Using auto assigned primary key or setting it on INSERT? - sql

I just answered this question: Can I get the ID of the data that I just inserted?. I explained that in order to know the ID of the last record inserted in a table, what I would do is inserting it manually, instead of using some sequence or serial field.
What I like to do is to run a Max(id) query before INSERT, add 1 to that result, and use that number as ID for the record I'm about to insert.
Now, what I would like to ask: is this a good idea? Can it give some trouble? What are the reasons to use automatically set field on IDs fields?
Note: this is not exactly a question, but looking help center it seems like a good question to ask. If you find it to be off-topic, please tell me and I'll remove it.

This is a bad idea and it will fail in a multi threaded (or multi users) environment.
Please note that the surrogate-key vs natural-key debate is still far from having a concrete definitive solution - but putting that aside for a minute - even if you do go with a surrogate key - you should never try to manually auto-increment columns. Let the database do that for you and avoid all kinds of problems that can occur if you try to do that manually - such as primary key constraint violations in the best case, or duplicate values in the worst case.

If an Entity uses an ID as the Primary-Key, it is in general a good idea to let the DB autocreate it, so you don't need to determine an unused one while creating this Entity in your code.
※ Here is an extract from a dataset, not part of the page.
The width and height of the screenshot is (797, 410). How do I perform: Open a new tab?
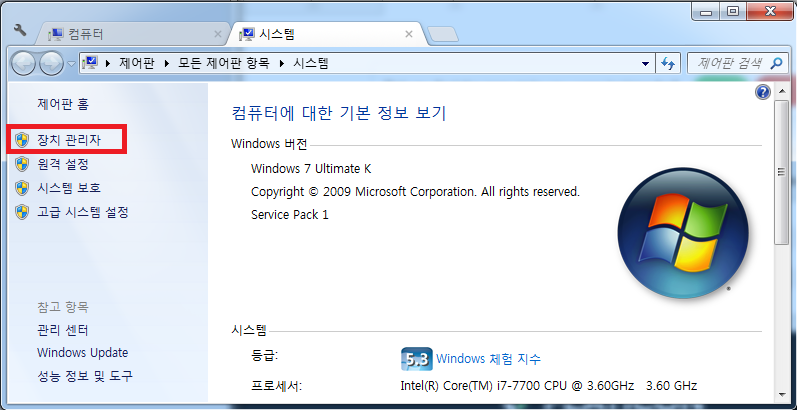[441, 34]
Furthermore a DateAccessObject(DAO) does not need to operate on the ID.
Dependant on what DB u might use, you might even not be allowed to retrieve all IDs of that Table..
I guess there might be other good reasons to let the DB manage this part.

Related

SQL - Must there always be a primary key?

There are a couple of similar questions already out there and the consensus seemed to be that a primary key should always be created.
But what if you have a single row table for storing settings (and let's not turn this into a discussion about why it might be good/bad to create a single row table please)?
Surely having a primary key on a single row table becomes completely useless?
It may seem completely useless, but it's also completely harmless, and I'd vote for harmless with good design principles vs. useless with no design principles every time.
Other people have commented, rightly, that you don't know how you're going to use the table in a year or five years... what if someone comes along and decides they want to duplicate the configuration -- move it to a distributed environment or add a test environment by using a duplicate configuration string or whatever. Having a field that acts like a primary key means that whenever you query the table, if you use the key, you'll be certain no matter what anyone else may do to your table, that you're getting the correct record.
You're right there are a million other aspects -- surrogate keys vs. intelligent keys, indexing, partitioning (silly on a single row table, I know), whatever... but without getting into that I'd vote add the key rather than not add it. You could have done it by the time you read this thread.
Short answer, no key, duplicate records possible. Your planning a single row now, but what about six months in the future when you single row multiplies. Put a primary key on the table, even for single row.
You could always base your primary key on the name of the setting. Then your table would become a key-value store.
But no, in many RDBMS you are not REQUIRED to have a primary key per table.
Having declared a primary key on a single row table in SQL will ensure that there will be no duplicates. Whether it is useless depends on your requirements. Usually it is a good idea to avoid duplicates.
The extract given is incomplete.